There are situations in my life where I am confident and outspoken, but as a newer member of my team, my professional life generally isn’t one of them. I tend to be a little more reserved at work, spending much more time listening than talking. I’d really like to say that this was the moment when I broke out of my work shell and listed all the organizations doing incredible work in the city. I wish I would’ve talked about other fellows, who spend their entire work weeks grappling with the issues that the city faces even before Challenge Friday arrives, when our cohort tackles a whole new set of obstacles.

I could have mentioned the block club meeting that I attended back during the MACC Development challenge. There, the neighbors discussed the results of a resident poll that listed crime and safety as their number one concern for their neighborhood. At that meeting, it struck me that some of these residents had lived in the same houses for 40+ years; they are not fleeing for fear of crime, but rather continuing to include it in their community dialogues and to mobilize against it. 

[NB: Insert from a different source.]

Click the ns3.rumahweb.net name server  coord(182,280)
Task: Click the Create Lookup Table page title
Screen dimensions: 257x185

However, I mentioned none of these things. I honestly was caught off guard and froze, eventually mumbling something about how there were too many to list. While this was a true statement, it was not the response the question deserved and it certainly didn’t have an impact. The conversation turned back to crime and eventually on to the pros and cons of Apple TV.

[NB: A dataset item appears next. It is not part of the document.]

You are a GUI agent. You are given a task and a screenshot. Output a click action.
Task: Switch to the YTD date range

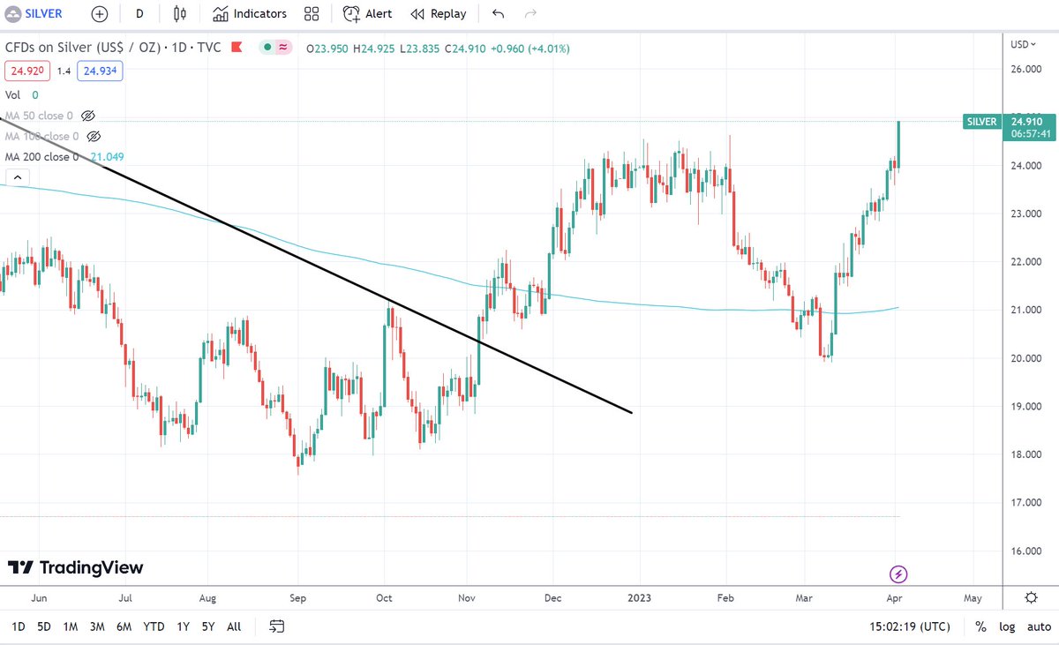tap(153, 626)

The moment was a microcosm of my relationship with “the Detroit narrative.” On a small scale, this juncture was a missed opportunity to share a handful of anecdotes about Detroit with ten people who otherwise wouldn’t hear them. They might’ve even shared them with another person in their respective Michigan cities, and the positive narrative would spread. But on a larger scale, it points to a tension with which I’ve struggled for the past eight months, which is whether I am actually contributing to Detroit’s story in a meaningful way. I spend far less time engaged in the issues of Detroit than others. There are neighborhoods I still haven’t visited. For these reasons, I sometimes fear that my perspective isn’t an authentic representation of Detroit, and I hesitate to share it.

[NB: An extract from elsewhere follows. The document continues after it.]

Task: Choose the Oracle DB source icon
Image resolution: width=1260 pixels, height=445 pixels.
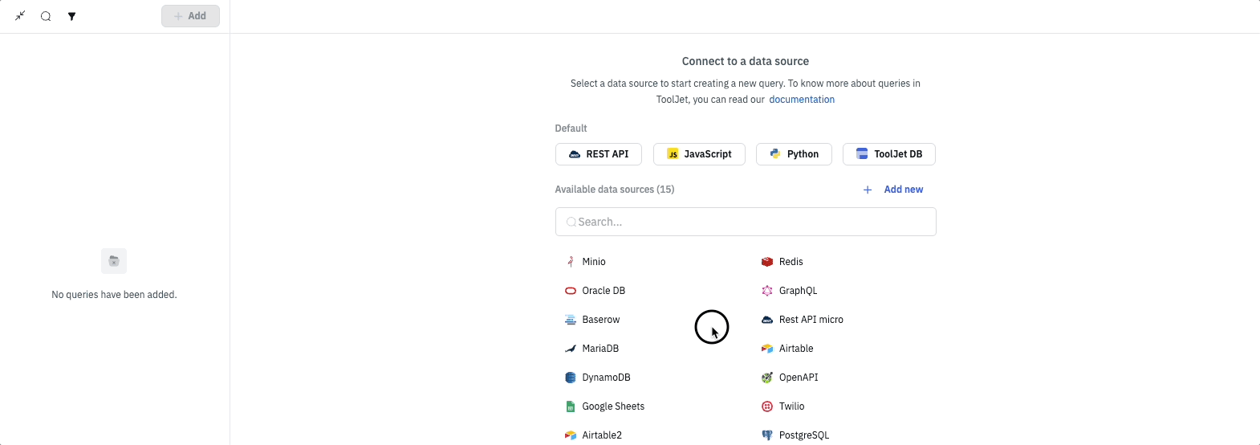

My colleague was only asking me to share in that instance, but it made me wonder why I don’t more regularly tell my coworkers and others about some of the good things happening in Detroit without being prompted.  As someone who overthinks and undershares, I have set a personal goal to be less intimidated by the weight of “the Detroit narrative,” and to take pride in the one I experience and relay. It’s definitely not all-encompassing or even unbiased. But I realized that if I am going to celebrate the other hundreds of thousands of Detroit narratives as pieces of a whole, then I also have to think of my own in the same way.